Under increasing public pressure and facing accusations of prisoner abuse, the Pentagon said Tuesday that it will transfer the soldier suspected of leaking secret documents to the Army prison at Fort Leavenworth, Kansas.
The change for Army Pfc. Bradley Manning, which could come as early as Wednesday, sources told NBC News, could include a dramatic shift in the conditions of his confinement.
Manning was held in maximum security at the Marine Corps brig Quantico, Va., for more than eight months where he spent 23 hours a day and ate all his meals in an isolated cell, was permitted no contact with other prisoners, and was forced to wear chains and leg irons any time he was moved. He also was often forced to strip naked at night and stand nude in his cell for early morning inspection.
The Marines claim they took his clothes to prevent him from injuring himself. Military and Pentagon officials insist the action was punishment for what the Marines considered disrespect from Manning. Such tactics for disciplinary reasons are against military regulations.

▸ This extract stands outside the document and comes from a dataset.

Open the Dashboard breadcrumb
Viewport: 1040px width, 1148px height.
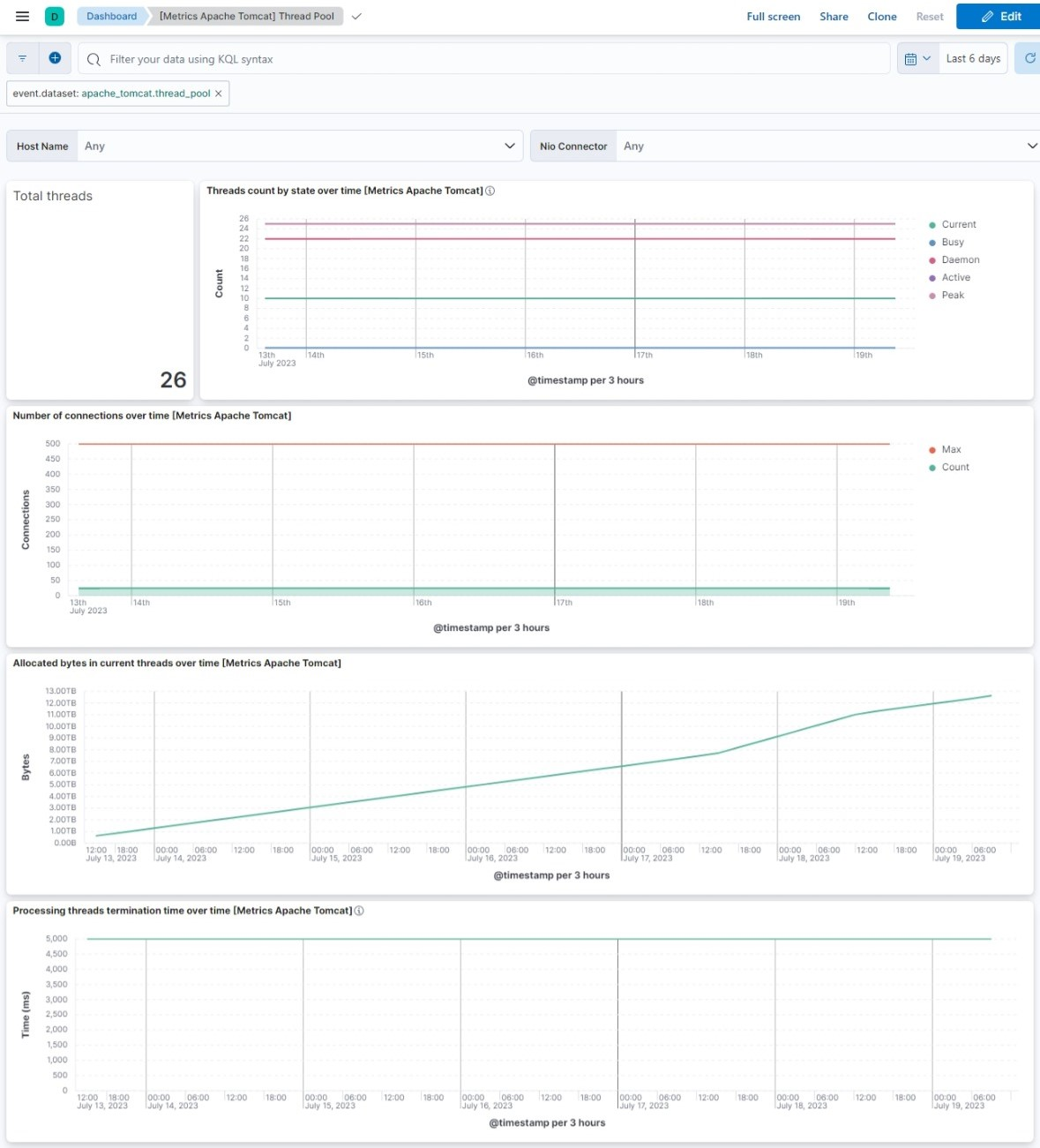coord(111,16)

Once at Leavenworth, he’ll be placed in a new medium-security facility. Although locked in a cell at night, he’ll have some freedom of movement in an open day room, have contact and take meals with fellow prisoners, shower when he wants and have access to books and TV. He will also have three hours a day of recreation time.
This will make visits with his civilian attorney, family and some friends more difficult, but it’s the nearest such facility for pre-trial confinement the Army has. Manning will have to return to Fort Belvoir in Virginia for any court appearances. Putting him back into Quantico is “out of the question,” according to Pentagon and military officials, so the Army may make arrangements with a civilian detention facility to hold him temporarily as needed.
U.S. military officials, who spoke to NBC News on condition of anonymity, deny Manning was tortured, but one said "the Marines blew it” in terms of how they treated him.
Both White House and Pentagon officials grew increasingly concerned by the human rights drumbeat of public accusations and criticism of Manning’s treatment and wanted to put an end to it, they said.
At a press conference Tuesday, Pentagon officials said the move was made at the request of Manning's lawyers and because a mental competency evaluation had been completed.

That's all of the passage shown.